Exercise objective: Copy the records word for word, beginning at the first line and stopping after the line that contains "tap(750, 448)".

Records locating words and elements
## Start
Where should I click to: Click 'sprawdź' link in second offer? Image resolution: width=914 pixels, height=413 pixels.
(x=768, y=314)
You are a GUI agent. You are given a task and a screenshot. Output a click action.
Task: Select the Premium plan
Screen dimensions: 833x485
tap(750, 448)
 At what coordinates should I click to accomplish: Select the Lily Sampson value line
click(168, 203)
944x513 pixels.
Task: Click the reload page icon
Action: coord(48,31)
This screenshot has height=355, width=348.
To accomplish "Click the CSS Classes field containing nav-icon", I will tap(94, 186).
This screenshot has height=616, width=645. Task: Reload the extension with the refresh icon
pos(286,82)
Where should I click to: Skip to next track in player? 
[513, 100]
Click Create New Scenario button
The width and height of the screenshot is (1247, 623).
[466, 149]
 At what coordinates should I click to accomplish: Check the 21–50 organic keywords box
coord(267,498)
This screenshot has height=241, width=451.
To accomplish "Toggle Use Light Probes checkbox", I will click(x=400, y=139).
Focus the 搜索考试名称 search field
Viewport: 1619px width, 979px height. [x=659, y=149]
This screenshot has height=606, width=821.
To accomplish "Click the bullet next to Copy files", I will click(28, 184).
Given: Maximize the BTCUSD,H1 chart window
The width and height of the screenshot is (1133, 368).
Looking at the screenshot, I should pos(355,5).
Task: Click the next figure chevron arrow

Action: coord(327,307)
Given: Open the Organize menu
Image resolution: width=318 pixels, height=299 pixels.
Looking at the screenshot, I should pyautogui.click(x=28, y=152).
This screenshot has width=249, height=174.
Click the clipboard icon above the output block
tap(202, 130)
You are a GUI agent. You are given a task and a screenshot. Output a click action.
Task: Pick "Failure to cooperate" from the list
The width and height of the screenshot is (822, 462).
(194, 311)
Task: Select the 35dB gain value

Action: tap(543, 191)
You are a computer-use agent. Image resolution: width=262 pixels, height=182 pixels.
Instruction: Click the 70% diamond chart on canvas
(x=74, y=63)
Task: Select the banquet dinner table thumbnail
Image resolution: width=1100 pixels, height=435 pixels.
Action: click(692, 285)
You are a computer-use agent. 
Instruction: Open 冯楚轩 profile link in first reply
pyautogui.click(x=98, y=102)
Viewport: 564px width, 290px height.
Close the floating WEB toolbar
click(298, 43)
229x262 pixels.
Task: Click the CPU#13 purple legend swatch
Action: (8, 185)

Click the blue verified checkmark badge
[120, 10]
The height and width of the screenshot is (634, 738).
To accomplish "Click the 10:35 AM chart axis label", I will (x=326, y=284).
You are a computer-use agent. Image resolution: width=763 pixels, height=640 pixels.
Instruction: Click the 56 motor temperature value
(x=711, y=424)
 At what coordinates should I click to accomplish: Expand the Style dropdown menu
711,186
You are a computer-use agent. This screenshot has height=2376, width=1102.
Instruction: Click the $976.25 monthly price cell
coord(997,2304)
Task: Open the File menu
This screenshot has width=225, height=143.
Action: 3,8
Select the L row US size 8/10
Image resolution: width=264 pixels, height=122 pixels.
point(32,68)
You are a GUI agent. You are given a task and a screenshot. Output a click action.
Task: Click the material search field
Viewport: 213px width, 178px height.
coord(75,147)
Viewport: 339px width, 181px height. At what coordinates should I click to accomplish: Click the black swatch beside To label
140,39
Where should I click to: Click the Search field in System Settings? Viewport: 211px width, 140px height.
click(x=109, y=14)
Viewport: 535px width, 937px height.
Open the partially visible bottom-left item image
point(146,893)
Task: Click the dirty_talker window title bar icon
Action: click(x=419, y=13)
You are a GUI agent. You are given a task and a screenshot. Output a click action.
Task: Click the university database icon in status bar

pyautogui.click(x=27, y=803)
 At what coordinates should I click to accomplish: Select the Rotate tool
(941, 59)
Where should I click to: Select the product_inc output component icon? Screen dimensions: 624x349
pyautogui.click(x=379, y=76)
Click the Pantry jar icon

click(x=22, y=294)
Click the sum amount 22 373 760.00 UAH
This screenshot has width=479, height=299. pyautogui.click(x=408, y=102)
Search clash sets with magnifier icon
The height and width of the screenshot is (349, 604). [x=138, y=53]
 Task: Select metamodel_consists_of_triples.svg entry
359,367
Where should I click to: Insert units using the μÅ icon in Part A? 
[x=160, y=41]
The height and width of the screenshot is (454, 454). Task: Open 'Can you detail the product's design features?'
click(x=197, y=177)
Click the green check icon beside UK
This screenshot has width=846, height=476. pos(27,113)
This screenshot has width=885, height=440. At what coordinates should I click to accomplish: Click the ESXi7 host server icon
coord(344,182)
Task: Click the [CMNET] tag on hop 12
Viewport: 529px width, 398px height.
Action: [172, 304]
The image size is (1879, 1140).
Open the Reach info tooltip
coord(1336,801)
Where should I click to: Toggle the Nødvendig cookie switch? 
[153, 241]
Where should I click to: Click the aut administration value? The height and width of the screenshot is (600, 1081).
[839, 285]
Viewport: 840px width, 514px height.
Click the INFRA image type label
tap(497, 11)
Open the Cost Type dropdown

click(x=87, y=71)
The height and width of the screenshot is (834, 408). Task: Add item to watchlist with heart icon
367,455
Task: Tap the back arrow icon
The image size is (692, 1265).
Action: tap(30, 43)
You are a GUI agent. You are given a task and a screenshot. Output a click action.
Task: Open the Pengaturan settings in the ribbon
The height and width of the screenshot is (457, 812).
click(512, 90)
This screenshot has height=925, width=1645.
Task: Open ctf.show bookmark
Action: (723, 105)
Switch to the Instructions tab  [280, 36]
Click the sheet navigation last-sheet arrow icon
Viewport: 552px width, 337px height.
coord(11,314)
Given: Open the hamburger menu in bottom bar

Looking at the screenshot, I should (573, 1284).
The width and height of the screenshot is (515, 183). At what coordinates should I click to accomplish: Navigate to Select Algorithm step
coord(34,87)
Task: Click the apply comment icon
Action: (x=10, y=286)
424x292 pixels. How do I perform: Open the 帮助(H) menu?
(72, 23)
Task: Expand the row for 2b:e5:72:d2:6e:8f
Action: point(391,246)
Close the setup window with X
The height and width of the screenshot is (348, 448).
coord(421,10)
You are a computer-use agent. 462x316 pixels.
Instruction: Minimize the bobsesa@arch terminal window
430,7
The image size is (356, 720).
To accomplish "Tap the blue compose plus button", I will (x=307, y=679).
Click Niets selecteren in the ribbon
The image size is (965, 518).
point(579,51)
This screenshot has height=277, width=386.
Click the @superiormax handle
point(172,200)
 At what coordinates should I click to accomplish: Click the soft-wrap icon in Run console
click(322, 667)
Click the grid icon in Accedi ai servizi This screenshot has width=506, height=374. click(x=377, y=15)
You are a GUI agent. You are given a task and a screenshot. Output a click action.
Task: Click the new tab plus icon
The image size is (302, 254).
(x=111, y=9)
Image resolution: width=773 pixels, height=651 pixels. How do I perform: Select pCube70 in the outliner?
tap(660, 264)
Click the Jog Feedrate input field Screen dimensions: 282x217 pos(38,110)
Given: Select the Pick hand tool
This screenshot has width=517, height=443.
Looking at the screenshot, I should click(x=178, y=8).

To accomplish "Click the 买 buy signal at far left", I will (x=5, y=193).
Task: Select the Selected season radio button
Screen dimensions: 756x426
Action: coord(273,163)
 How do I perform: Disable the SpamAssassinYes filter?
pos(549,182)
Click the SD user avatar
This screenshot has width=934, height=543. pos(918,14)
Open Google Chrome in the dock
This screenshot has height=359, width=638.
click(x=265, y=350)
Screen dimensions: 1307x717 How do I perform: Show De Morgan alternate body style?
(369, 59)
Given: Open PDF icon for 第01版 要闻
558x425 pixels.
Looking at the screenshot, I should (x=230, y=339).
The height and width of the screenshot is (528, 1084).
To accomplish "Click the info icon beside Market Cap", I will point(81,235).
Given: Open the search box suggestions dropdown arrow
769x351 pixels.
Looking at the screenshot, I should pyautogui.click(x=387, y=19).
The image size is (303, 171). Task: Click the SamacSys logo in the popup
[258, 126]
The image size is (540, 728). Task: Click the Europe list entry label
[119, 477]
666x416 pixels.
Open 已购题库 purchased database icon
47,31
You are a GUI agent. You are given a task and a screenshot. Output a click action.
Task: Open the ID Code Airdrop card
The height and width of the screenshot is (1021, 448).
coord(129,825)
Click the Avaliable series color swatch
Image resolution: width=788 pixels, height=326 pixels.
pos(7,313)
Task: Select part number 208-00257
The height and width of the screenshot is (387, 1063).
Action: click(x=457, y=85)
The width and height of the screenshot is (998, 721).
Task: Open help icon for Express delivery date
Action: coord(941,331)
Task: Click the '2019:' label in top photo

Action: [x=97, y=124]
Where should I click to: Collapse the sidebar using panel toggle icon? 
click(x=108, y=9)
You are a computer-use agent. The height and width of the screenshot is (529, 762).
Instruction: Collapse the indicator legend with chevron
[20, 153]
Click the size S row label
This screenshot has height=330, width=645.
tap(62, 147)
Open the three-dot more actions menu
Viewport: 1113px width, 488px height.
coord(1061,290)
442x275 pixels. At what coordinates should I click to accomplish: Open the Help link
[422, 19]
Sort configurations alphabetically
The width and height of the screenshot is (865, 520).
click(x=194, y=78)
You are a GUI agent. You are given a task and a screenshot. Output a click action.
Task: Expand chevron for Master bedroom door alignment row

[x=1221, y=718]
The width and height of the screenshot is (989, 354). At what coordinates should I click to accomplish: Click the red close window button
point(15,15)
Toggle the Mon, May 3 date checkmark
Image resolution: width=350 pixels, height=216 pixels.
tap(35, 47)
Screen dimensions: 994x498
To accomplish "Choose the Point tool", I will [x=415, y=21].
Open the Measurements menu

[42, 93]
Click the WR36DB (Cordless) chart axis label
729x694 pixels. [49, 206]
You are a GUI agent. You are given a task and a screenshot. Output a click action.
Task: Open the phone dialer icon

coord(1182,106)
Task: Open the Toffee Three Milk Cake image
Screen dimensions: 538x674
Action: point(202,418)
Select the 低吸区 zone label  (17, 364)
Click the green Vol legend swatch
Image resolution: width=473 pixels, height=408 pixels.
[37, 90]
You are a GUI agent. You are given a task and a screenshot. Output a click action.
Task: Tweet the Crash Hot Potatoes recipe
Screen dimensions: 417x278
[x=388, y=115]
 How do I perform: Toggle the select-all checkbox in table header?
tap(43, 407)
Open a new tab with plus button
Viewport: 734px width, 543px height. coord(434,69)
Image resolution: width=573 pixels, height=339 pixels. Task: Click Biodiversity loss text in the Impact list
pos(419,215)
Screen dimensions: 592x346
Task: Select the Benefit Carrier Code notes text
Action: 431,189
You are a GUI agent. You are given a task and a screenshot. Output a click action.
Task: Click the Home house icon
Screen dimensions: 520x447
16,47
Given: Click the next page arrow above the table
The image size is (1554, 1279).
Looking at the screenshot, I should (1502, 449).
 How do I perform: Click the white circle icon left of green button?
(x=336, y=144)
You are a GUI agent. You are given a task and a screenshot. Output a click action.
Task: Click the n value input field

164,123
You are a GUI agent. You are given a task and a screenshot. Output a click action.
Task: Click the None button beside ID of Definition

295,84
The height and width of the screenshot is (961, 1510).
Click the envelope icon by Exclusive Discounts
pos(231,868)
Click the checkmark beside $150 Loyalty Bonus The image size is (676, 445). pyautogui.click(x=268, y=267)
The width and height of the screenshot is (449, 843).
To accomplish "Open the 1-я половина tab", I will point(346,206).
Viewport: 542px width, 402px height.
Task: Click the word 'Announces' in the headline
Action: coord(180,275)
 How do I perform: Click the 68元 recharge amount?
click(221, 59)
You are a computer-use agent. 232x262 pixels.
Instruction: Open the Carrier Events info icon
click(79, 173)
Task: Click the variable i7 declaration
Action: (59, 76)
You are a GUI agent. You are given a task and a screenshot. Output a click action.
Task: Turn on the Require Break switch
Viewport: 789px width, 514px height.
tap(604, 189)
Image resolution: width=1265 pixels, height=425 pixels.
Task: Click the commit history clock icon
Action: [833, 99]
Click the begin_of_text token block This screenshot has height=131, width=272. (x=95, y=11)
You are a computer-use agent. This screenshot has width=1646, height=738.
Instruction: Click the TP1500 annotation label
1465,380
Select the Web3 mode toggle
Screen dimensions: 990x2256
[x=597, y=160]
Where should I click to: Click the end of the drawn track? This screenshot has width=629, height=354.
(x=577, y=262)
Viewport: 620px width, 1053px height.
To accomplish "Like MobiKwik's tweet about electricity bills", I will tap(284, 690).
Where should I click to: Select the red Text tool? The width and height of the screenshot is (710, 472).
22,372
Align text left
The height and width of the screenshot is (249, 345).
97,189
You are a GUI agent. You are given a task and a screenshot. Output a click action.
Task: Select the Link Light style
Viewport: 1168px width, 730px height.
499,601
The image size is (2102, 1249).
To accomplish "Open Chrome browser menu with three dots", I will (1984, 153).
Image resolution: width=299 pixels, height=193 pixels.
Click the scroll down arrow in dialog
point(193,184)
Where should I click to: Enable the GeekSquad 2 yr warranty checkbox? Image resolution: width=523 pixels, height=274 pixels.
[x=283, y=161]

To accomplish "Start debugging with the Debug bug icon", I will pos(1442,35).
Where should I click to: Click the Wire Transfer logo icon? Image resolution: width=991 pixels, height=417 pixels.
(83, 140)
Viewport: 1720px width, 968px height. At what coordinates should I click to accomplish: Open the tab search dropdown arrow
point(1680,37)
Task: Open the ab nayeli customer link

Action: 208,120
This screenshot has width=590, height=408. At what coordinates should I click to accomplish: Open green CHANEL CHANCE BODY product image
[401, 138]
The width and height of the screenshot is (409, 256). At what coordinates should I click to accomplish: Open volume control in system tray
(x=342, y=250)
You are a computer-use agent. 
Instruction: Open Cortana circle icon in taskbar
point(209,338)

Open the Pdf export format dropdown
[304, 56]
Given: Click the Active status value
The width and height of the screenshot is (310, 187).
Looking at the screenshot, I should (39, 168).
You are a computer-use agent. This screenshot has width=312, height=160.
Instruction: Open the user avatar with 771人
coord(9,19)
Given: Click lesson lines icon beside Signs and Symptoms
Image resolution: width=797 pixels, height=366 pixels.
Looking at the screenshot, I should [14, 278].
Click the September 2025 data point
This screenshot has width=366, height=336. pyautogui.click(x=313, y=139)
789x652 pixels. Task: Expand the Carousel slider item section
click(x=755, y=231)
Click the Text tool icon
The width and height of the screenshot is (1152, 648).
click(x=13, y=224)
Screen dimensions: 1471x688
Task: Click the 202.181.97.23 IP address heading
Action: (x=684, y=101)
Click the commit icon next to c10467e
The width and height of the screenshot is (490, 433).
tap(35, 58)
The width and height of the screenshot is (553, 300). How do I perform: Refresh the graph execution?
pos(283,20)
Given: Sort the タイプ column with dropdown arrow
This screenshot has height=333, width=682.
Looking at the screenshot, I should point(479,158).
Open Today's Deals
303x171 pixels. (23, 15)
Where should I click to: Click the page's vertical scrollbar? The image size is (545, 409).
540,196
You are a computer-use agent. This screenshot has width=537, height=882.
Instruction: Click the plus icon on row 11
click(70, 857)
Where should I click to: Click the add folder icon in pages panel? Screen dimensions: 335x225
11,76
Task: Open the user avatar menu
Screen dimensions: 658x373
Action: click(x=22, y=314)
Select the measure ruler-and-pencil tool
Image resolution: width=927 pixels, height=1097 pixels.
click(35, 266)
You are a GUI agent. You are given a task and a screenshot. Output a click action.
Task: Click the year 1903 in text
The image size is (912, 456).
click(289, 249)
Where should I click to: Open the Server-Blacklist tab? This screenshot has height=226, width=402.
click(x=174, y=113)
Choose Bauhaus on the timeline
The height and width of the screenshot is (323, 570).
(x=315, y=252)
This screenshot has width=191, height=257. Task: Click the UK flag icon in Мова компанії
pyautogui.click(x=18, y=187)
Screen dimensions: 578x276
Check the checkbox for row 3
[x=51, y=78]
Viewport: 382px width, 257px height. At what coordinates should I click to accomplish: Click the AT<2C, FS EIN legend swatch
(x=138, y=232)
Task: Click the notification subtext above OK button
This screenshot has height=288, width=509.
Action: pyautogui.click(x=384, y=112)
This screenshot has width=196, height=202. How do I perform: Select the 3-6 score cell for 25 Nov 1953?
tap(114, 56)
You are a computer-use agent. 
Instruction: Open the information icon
## End
Complete answer:
Where should I click to: Click 'sprawdź' link in second offer? Image resolution: width=914 pixels, height=413 pixels.
(x=768, y=314)
You are a GUI agent. You are given a task and a screenshot. Output a click action.
Task: Select the Premium plan
Screen dimensions: 833x485
tap(750, 448)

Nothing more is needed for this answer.